Since Christmas the weather has already become colder. New ice is forming every night, but early in the morning this thaws again and the snow of the pack is melting rapidly; the solid ice seems to lose little of its thickness, though it is becoming more porous and is more easily disrupted. By a series of holes drilled by Mr. Arctowski, he finds the general thickness to be 2.60 metres. This is nearly the same as I found it to be two months ago; from twenty-five measurements along fresh cracks it was 2.65. To-day there are many signs of pack movement, but for three weeks with the steady easterly winds we have moved south-westerly, holding the same relative position with our neighbouring icebergs. A sudden brisk westerly wind is sending us east and north rapidly. This wind does a triple service. It sends us north, it loosens the pack, and it breaks the floes. It is indeed a godsend so early in the new year, for we are already half expecting a prolonged ice-imprisonment through another year, and if for another year, perhaps for much longer.

At midnight we, of the cabin, went forward to surprise the crew. We took with us a liberal allowance of wine, also an abundance of cheese, ham, and biscuits for a lunch. The sailors received us with song and music, and then told us stories which were new to us, but had been told a hundred times in the forecastle. We in return did some speech-making, and a little story-telling, too. The meeting was certainly a success as an entertainment, and though the music was limited to accordions which, from the combined effects of cold, humidity, and rough usage, had many defects, we sat and listened to the discordant notes with real enjoyment.

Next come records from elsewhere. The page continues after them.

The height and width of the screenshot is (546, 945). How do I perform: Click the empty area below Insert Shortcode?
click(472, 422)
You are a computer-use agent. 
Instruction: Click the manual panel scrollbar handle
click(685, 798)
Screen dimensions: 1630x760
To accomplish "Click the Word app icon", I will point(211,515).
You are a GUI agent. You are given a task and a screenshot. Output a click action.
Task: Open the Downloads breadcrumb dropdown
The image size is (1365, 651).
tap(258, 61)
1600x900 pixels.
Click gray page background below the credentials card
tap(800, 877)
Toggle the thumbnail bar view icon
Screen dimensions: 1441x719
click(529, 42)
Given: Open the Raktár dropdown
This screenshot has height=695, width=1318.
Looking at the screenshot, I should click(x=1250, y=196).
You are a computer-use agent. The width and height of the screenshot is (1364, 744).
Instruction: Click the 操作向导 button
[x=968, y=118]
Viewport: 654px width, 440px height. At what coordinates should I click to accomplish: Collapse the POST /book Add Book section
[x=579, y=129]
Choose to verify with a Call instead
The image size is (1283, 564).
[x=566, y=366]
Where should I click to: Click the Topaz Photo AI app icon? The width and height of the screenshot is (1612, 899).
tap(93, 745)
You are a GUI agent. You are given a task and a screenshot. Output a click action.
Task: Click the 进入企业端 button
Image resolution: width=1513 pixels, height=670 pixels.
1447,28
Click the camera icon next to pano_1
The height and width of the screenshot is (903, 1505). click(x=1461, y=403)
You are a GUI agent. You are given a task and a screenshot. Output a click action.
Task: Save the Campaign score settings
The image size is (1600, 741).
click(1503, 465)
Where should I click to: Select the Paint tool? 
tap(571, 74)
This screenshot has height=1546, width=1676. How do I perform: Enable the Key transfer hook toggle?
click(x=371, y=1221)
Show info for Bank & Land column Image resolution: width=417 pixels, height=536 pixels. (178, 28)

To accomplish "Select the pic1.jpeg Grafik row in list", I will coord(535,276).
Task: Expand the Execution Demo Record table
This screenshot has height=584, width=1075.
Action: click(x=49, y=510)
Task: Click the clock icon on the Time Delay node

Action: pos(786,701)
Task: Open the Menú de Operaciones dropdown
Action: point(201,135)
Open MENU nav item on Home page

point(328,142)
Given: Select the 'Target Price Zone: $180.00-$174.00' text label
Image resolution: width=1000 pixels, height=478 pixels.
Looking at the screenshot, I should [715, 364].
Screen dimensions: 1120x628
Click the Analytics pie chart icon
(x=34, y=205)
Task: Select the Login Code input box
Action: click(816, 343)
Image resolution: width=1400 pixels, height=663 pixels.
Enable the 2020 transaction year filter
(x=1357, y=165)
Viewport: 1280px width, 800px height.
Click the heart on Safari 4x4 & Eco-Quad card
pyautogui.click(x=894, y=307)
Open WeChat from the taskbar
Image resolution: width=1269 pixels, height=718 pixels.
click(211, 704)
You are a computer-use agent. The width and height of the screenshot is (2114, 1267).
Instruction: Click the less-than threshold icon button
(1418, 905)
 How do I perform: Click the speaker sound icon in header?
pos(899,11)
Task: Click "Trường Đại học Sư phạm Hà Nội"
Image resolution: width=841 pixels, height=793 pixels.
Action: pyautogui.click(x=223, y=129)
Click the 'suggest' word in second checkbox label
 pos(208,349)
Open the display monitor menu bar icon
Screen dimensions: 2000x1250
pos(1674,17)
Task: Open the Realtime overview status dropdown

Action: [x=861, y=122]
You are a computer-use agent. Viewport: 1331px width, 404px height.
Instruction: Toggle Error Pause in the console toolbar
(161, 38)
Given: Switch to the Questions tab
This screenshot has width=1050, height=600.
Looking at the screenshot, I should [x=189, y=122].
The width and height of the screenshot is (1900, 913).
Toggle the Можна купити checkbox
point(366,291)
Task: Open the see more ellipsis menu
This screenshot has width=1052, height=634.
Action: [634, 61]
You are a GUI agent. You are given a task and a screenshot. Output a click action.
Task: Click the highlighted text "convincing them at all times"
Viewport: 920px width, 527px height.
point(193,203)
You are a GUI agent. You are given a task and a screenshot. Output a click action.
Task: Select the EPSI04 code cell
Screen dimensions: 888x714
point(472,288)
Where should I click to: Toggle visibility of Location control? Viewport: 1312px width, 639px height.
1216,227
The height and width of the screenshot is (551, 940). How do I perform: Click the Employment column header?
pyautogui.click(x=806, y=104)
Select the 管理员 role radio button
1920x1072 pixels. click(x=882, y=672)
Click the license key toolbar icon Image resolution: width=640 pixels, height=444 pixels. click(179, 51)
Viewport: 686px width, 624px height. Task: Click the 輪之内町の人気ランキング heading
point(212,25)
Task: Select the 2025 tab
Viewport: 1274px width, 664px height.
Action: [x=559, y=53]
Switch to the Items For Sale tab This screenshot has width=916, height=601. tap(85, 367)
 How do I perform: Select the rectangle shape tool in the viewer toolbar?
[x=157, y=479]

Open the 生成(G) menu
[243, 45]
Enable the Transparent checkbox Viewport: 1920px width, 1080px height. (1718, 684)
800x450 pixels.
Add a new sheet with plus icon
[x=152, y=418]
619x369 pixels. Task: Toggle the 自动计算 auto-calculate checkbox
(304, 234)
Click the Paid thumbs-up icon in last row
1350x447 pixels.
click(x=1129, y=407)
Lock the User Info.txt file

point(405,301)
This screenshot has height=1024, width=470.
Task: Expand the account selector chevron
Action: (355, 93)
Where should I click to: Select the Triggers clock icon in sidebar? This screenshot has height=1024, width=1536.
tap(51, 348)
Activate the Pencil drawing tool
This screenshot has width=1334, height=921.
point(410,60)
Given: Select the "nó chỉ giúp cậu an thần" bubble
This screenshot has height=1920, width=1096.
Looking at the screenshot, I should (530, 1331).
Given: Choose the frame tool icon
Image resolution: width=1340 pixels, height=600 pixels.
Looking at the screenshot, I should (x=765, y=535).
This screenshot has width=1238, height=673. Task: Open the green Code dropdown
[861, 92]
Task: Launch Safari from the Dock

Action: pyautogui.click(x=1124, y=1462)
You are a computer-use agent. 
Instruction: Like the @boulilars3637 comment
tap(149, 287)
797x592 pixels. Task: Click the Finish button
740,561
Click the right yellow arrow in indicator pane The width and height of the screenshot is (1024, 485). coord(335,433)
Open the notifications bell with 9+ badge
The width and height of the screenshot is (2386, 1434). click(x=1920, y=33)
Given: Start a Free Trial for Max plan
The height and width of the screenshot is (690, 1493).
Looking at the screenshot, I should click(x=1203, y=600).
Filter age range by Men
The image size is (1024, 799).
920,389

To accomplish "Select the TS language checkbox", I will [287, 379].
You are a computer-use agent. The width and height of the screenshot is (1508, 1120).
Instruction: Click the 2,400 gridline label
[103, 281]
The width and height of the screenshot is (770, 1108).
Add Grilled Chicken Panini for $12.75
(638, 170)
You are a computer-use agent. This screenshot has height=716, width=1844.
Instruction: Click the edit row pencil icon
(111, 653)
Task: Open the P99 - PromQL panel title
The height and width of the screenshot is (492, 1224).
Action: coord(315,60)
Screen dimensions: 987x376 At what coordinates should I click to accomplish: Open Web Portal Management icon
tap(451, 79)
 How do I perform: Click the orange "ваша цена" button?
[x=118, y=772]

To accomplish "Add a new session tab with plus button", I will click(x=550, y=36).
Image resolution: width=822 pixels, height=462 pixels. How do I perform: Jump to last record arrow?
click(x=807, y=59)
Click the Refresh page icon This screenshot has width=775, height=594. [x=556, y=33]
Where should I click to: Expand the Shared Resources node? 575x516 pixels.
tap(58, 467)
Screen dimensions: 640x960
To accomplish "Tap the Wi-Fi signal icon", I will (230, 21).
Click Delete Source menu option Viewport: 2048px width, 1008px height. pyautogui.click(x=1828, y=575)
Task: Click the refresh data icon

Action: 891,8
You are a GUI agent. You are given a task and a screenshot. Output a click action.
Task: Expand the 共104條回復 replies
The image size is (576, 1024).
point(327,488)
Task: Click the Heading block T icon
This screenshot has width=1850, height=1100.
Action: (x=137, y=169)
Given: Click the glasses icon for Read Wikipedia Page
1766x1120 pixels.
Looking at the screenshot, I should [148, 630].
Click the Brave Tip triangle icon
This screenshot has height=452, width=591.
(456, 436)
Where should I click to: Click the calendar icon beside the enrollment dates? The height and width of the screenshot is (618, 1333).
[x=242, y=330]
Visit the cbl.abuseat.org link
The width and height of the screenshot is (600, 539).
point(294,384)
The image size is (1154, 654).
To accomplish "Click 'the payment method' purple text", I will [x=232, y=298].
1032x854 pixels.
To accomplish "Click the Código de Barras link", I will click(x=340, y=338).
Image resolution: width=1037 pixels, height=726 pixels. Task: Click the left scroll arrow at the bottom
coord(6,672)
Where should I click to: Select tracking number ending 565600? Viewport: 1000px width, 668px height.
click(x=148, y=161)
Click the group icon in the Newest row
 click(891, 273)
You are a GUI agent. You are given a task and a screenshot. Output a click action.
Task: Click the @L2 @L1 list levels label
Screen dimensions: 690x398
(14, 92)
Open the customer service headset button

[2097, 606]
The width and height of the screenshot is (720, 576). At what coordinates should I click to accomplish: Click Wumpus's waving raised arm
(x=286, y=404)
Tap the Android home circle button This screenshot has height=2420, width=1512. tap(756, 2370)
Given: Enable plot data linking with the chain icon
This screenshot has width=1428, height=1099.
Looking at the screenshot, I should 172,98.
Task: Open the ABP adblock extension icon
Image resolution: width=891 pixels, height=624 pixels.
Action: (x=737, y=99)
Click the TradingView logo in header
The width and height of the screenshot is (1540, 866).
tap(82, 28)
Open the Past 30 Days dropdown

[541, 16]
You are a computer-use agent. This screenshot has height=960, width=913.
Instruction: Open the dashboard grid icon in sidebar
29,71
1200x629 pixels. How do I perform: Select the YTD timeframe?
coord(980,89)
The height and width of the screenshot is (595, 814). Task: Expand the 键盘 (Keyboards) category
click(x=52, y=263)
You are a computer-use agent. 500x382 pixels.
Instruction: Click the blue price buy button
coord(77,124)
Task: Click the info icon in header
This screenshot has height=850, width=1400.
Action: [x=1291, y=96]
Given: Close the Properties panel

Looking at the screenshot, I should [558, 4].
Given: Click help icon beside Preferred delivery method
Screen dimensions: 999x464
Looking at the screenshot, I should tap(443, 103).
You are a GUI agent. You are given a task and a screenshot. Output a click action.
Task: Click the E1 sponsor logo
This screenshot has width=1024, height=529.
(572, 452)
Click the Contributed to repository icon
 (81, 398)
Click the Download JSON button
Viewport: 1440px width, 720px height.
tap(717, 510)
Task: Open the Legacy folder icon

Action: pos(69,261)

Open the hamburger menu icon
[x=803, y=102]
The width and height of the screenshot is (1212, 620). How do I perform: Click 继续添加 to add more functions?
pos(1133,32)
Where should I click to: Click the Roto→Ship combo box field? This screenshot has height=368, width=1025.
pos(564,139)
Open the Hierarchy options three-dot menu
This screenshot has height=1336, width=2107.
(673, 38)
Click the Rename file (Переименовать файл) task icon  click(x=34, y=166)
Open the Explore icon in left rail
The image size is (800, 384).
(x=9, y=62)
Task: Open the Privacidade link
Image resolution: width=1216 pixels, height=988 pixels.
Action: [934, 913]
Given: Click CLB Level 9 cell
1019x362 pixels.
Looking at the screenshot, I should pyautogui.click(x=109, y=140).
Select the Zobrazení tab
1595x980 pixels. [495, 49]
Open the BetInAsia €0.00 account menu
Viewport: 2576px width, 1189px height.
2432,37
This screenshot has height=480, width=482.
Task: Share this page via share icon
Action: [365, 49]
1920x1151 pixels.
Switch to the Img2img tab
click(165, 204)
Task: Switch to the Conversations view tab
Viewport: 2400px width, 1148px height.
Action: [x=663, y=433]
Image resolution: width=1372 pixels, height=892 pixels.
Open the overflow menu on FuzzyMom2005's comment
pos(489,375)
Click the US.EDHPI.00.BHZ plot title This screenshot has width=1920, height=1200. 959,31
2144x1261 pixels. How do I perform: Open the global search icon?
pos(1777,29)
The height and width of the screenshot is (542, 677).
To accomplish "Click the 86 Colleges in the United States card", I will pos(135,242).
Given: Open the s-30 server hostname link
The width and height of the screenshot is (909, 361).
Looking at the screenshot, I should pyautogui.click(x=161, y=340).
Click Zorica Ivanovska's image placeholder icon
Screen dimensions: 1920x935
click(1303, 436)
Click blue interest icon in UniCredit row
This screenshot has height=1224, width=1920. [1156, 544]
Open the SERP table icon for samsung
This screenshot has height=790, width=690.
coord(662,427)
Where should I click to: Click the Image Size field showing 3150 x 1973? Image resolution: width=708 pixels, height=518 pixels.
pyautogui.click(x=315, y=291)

Outside the scene was beautiful, the sun was in the south, low on the horizon, spreading golden rays over thin stratus clouds to the zenith. In the north the moon was high, and though somewhat paled by the sun it was bright, and stood out in the cold, cloudless blue like a ball of lustreless silver. The endless sea of ice under us was ridged by a line of pressure, at right angles to the line of force, which was from south-west to north-east, and separated by inky lanes of water parallel to the lines. The entire ice was a mass of quivering blue. It was thus midnight and midsummer, and New Year’s Day, and to this series of strange contradictions we owe the peculiar phenomenon of seeing both the sun and the moon at the same time, and that at a nocturnal scene.